その最終段階は2歳未満の小児。これは南アフリカでのPK試験となりました。生まれて数週間からたぶん3か月ぐらいの赤ちゃんの緑内障手術を専門としている病院で手術の準備と同時に行いました。PK試験ではいくつかのタイムポイントで血液採取をし、そこで薬剤濃度を測定し、その薬剤のPKパターンが成人と似ているということを示さなければならなかったです。このPK試験の患者リクルートに時間がかかってしまうことになり、第3相試験側の患者さんはそれこそ列を作って待ってくれていたのです。
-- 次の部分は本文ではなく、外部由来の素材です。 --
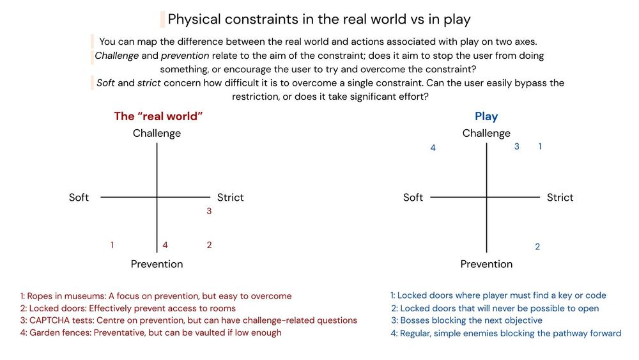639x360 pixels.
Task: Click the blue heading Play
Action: coord(486,116)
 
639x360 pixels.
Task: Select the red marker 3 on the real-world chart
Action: coord(209,211)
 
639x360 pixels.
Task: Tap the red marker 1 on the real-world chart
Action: coord(112,245)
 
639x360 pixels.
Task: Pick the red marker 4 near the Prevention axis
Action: coord(165,245)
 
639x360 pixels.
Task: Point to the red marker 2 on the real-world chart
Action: coord(209,245)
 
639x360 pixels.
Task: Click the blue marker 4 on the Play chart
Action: coord(433,148)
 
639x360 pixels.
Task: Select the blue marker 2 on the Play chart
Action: coord(537,247)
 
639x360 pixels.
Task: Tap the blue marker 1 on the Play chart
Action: coord(540,146)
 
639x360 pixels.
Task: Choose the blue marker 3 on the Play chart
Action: coord(517,146)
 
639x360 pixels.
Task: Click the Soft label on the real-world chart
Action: coord(79,197)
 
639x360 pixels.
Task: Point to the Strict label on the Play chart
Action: coord(560,197)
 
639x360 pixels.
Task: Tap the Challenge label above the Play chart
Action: coord(486,133)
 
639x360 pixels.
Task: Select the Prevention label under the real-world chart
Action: coord(157,264)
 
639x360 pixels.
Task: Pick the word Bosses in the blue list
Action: coord(415,320)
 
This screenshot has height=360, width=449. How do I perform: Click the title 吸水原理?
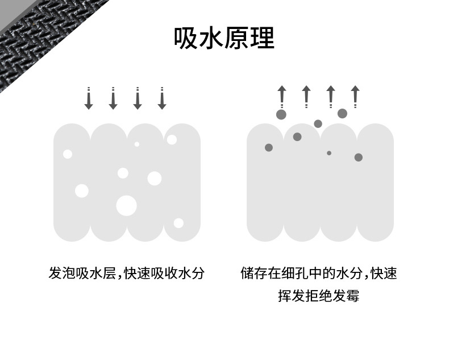point(224,38)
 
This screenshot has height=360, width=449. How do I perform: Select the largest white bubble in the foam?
point(127,205)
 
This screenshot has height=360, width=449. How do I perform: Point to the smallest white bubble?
point(137,144)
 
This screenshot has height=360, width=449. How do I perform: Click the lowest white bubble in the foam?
point(178,223)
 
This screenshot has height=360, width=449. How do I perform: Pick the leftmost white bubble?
point(68,154)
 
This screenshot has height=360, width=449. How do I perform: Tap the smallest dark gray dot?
point(329,153)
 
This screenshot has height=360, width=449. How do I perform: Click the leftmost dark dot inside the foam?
point(269,148)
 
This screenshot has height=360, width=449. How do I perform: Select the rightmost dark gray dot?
point(359,158)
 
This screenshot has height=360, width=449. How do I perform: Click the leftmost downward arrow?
point(89,98)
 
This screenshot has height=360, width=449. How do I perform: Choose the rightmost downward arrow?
point(162,98)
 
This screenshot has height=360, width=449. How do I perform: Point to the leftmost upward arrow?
point(282,97)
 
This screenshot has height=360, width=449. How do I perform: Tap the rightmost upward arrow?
point(355,97)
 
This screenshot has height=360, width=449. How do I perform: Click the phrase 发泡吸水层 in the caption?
point(82,273)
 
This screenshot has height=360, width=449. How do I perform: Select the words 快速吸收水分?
point(164,273)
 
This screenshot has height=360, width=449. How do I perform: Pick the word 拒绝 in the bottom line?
point(319,296)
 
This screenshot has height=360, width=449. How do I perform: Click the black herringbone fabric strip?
point(43,38)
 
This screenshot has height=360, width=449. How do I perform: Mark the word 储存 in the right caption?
point(254,273)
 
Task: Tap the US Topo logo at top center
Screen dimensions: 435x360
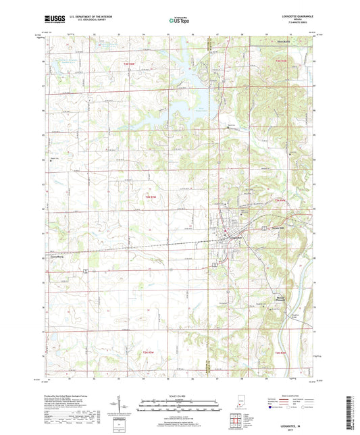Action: [179, 22]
このPKのデータを臨床薬理の専門家が確認し、私が臨床的安全性を確認して、すぐに電話を入れて、列を作って待っていてくれた患者さんの治療が開始されました。毎日がプレッシャーの連続でした。
PK試験と第3相試験の組み入れが終わると、Last Patient Last Visitまで残り12週間です。